Além disso, um amigo é sempre alguém com quem nos identificamos. Podemos até nem dar, por isso, mas a verdade é que um amigo é sempre alguém que tem algo em comum connosco. Seja a escola, seja o estilo de roupa, seja a equipa de futebol ou outra coisa qualquer. Portanto, se esse nosso amigo conseguiu alcançar o sucesso porque é que nós não conseguimos? E entre os parabéns e o tradicional “Estou muito feliz por ti, pá!” surgem na nossa cabeça esta e outras perguntas como: Onde será que errámos? O que será que ele(a) tem que nós não temos?

Uma última razão que encontro para a verdade desta frase é com base numa analogia.
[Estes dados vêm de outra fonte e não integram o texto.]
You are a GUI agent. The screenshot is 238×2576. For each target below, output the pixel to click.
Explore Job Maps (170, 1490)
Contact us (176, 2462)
Toda a gente sabe que num conjunto de lâmpadas, se uma brilha mais, mesmo que apenas um pouco mais que as outras ofusca-as completamente. E uma das piores sensações que o Homem pode sentir penso ser o de ver o seu sucesso “ofuscado” pelo sucesso dos outros. Mesmo que esses outros sejam seus amigos.
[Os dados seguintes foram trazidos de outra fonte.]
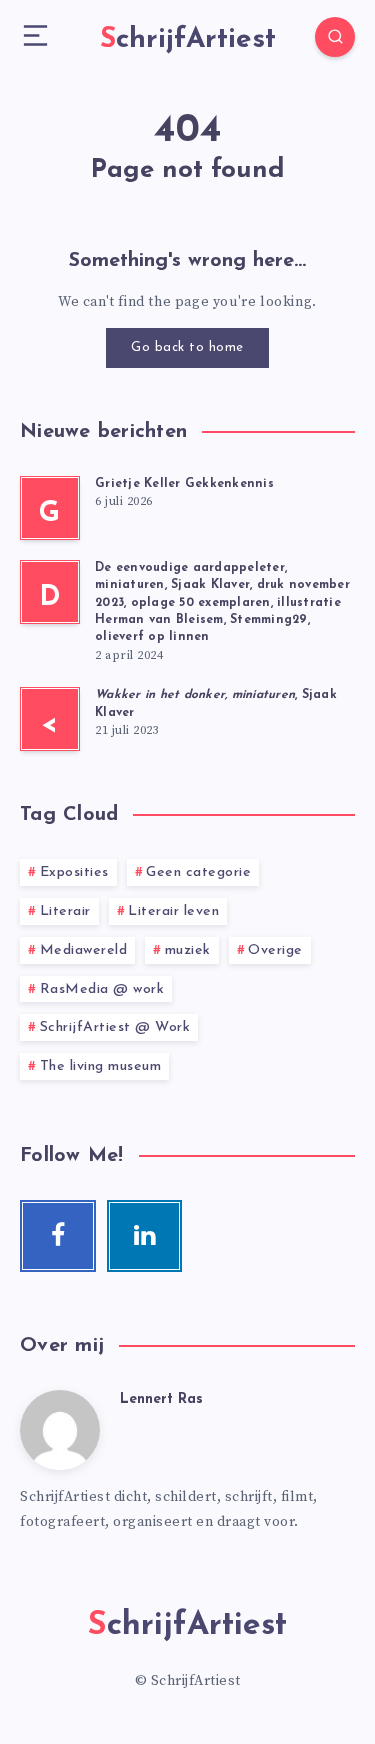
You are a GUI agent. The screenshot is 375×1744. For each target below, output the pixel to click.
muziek (188, 950)
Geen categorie (198, 872)
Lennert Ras (161, 1399)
Nós somos, de facto, bichos estranhos. Cruéis. E primeiro connosco mesmos, por isso, não é de estranhar que também o sejamos com os outros. E esta frase é um bom exemplo disso. É, pois, verdade que uma parte de nós pode morrer quando um amigo nosso tem sucesso e não podemos evitar isso. Resta-nos, então, esquecer essa parte que morre e voltar a felicitar o nosso amigo pelo seu sucesso, esperando, no entanto, secretamente que, um dia, também uma parte dele morra por nossa causa…
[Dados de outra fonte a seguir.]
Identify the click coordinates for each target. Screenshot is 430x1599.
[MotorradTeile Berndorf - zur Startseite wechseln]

quinta-feira, 17 de julho de 2008

Um possível porquê para mais um blog...

Talvez este seja apenas mais um blog no meio de tantos outros. Mais desvarios entre muitos desvarios de uma mente descabida entre muitas mentes descabidas. E talvez nunca venha saber exactamente o porquê de ter criado este blog… Insistência de uns talvez (ou melhor um que aproveito desde já por agradecer o entusiasmo e a pachorra de ter esperado tanto XD), mas acho que sobretudo o desejo de escre(ver). De voar por cima de tudo para só assim poder ver. Ver como as coisas realmente são. Ver tudo o que as coisas são. Ver tudo o que as coisas podem ser e não são. Ver tudo o que as coisas não podem ser e são. Ver tudo o que as coisas parecem ser e não são. Ver tudo o que as coisas não parecem ser mas são. Ver como a maioria das coisas são muito pequenas quando vistas de cima. Quando finalmente compreendidas. Outras pelo contrário aumentam de tamanho. Quando compreendemos a sua real importância. Ver. Às vezes é preciso voar para compreender. E escre(ver) para vi(ver).

É claro que tudo isto pode não passar de simples baboseiras foleiras, ridículas e supostamente metafísicas ou algo do género, mas como já dizia aquele grande Senhor “ Não sou nada. / Nunca serei nada. / Não posso querer ser nada. / Mas à parte disso, tenho em mim todos os sonhos do mundo”. E o meu sonho é vi(ver).